Don't take that the wrong way, many targeted prospects discover our web sites at the major search engines. And we'll show you how to profit from them too. But before we do, you need to know the truth about search engines - and how they should fit into your overall Internet marketing strategy. It's quite possible that they won't be a top priority, because search engines are just one little part of a much larger picture.
No doubt you've heard search engine fanatics shouting things like, "90% of your traffic will come from search engines!" Well guess what? That's total BS. The only way that 90% of your traffic will come from search engines is if you listen to these people, and do nothing to promote your site but submit to search engines all day long.
It's a proven fact that most searchers rarely look past the top ten or twenty listings, so to begin with you need a really good ranking in order to generate a decent number of visitors from search engines. This presents the first big problem with relying on them for web site traffic - the competition can be extremely fierce.
If you're targeting a small niche market competition may not be a big problem. With a modest amount of effort you may find that your web sites get listed in the top ten or twenty positions at the major search engines, generally because there aren't 50,000 other marketers to compete with. But what if your market is a little bigger?
It's a classic Catch-22 really. As the number of web surfers searching for a particular keyword or keyword phrase increases, so does the competition for their attention.
If your intention is to attract web surfers who are searching for things like "software," "gifts," "games," "chat," "jobs," "music," "free stuff," or any other popular topics, you need to realize that you'll be competing with thousands of other Internet marketers for just a few top rankings. After all, how many "Top 20" listings can there be?
To make matters worse, search engines don't all rank web pages the same way. In fact they are all quite different. Here are a few examples:
Using good meta tags in your pages will normally give your ranking a boost on HotBot and Infoseek, but not on the other search engines.
AltaVista, Infoseek, and Lycos will index image "alt" tags which can affect the way your page is ranked, but other search engines don't.
AltaVista and Infoseek are case-sensitive, but Excite, Lycos and Webcrawler are not. And HotBot is somewhere inbetween.
Most search engines make use of "stop words," which are common words that are ignored in searches -- but Infoseek doesn't.
Infoseek and Lycos use "stemming" which means that a search for "swim" might also turn up "swimmer". But not on the others it won't.
Excite, Infoseek, Lycos, and Web Crawler will give your ranking a boost if lots of other sites link to yours - but AltaVista and HotBot will not.

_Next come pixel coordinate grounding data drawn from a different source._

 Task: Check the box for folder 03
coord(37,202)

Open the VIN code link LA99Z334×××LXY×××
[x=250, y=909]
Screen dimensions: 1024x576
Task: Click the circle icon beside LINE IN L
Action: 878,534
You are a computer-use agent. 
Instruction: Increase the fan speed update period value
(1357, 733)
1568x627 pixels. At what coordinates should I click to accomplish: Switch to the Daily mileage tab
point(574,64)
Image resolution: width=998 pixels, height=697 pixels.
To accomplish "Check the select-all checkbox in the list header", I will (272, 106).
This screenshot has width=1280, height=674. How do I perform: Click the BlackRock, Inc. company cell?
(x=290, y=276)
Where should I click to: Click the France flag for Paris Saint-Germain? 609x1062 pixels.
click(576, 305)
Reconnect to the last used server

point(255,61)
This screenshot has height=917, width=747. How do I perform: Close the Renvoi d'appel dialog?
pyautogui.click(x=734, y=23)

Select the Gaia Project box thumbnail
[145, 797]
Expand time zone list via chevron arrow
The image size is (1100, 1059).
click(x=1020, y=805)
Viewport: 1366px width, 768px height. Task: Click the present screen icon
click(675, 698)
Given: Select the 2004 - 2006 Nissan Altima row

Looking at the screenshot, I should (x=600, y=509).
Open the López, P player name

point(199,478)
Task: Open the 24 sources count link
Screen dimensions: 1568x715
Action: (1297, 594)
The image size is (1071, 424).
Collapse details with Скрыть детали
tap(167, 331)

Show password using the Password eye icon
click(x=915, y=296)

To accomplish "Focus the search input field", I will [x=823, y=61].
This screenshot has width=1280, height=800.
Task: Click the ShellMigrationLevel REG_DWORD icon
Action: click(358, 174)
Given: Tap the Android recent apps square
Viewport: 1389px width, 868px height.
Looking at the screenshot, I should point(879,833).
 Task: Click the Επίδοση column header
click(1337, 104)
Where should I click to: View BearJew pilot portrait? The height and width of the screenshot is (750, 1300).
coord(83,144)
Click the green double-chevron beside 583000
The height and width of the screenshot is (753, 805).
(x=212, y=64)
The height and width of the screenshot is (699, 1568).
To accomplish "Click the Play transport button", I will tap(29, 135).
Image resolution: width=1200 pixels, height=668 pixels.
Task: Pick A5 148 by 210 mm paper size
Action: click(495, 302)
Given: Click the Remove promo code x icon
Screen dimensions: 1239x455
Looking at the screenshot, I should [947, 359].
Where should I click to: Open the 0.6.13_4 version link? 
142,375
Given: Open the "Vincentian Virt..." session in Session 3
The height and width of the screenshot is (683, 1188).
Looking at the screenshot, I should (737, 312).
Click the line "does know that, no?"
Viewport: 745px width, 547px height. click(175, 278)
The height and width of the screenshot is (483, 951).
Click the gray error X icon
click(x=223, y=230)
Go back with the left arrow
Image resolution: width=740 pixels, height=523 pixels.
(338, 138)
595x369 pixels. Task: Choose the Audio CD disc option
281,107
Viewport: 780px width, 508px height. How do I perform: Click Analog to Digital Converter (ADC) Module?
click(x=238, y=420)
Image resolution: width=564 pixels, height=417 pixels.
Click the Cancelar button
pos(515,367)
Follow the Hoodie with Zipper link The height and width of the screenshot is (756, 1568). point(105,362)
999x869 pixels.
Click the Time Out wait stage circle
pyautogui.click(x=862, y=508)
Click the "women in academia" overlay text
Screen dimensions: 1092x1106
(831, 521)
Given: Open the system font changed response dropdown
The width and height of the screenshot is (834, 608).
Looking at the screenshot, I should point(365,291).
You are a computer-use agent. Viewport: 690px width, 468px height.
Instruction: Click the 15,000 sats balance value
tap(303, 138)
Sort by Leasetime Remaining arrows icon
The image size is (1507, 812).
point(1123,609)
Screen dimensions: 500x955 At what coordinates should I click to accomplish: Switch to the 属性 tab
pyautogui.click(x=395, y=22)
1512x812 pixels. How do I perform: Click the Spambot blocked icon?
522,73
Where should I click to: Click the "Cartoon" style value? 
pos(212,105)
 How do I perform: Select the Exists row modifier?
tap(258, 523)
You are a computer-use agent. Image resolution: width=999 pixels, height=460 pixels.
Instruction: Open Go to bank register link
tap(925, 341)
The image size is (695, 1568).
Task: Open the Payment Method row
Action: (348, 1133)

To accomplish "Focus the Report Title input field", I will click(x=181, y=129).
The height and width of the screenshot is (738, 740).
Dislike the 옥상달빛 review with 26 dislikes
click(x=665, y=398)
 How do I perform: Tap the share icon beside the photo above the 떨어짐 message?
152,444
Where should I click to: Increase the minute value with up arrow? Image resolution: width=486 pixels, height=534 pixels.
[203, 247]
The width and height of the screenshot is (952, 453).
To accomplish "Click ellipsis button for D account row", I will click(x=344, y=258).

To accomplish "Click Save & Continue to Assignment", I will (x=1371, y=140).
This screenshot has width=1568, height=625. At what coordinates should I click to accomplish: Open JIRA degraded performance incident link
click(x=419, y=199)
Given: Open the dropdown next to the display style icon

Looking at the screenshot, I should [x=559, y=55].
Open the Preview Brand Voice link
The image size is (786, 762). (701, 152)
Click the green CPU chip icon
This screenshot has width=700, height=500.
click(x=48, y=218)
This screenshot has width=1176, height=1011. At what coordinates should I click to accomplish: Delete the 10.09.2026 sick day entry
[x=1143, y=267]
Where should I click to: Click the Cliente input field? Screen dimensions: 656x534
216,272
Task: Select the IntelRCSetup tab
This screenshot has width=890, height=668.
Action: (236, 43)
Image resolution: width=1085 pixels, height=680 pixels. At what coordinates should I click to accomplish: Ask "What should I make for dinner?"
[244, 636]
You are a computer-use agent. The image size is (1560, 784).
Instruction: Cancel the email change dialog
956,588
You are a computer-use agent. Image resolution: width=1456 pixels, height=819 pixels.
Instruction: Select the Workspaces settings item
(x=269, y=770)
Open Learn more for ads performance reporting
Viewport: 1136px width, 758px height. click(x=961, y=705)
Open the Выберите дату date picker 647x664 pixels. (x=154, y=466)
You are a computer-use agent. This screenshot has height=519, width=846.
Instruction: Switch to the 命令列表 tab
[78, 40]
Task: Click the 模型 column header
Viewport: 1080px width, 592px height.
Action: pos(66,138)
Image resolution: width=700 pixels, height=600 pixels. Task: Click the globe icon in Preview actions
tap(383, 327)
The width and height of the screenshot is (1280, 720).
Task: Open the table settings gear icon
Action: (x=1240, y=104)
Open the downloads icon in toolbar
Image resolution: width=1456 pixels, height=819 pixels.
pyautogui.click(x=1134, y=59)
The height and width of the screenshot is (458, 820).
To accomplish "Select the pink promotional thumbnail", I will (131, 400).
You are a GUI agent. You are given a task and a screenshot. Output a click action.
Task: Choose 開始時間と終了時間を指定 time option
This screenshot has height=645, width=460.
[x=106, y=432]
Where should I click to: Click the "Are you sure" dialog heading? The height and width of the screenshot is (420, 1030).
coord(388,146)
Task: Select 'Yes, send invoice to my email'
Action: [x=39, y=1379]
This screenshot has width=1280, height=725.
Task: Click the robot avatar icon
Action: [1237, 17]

Meta refresh tags and invisible text will result in a penalty on AltaVista, but Excite doesn't seem to care. The rest have mixed feelings.
Each search engine places a different priority on each of the criteria used to rank web pages, and they change their procedures often.
And that's just the beginning. After all of your hard work trying to get everything right, a page that you manage to get into the famed "Top 10" on Infoseek might be listed #100 on AltaVista - and a listing in the 100th spot is almost worthless.
The bottom line is that in order to achieve a high ranking on each of the major search engines, you'll need to create a separate web page that is optimized for each. If there are five keywords or keyword phrases that you're targeting, you're looking at creating and maintaining at least thirty different versions of one web page.
Is it worth the time and effort? If you're promoting an adult site it might be, because "sex" is the most popular search term with millions of queries per day. But if you're selling anything else there are more effective ways to spend your time - especially if yours is a small business with just a few employees who are already overworked.
And that's only half of the story. An even bigger problem with search engines is that unless you're dealing with a really popular theme, you just won't get that many visitors from them. Even with a favorable "Top 10" listing at all of the major search engines, most businesses will not receive enough traffic to generate significant profits.
We're talking about daily visitor counts in the five-figure or higher range - the kind of traffic that 99% of sites can't get from the search engines.
Stick to basic web page optimization strategies that everyone should take advantage of while designing a web site. Then, as you go along you'll need to decide how important search engine rankings are to you and your business. Remember, you need to spend your time wisely.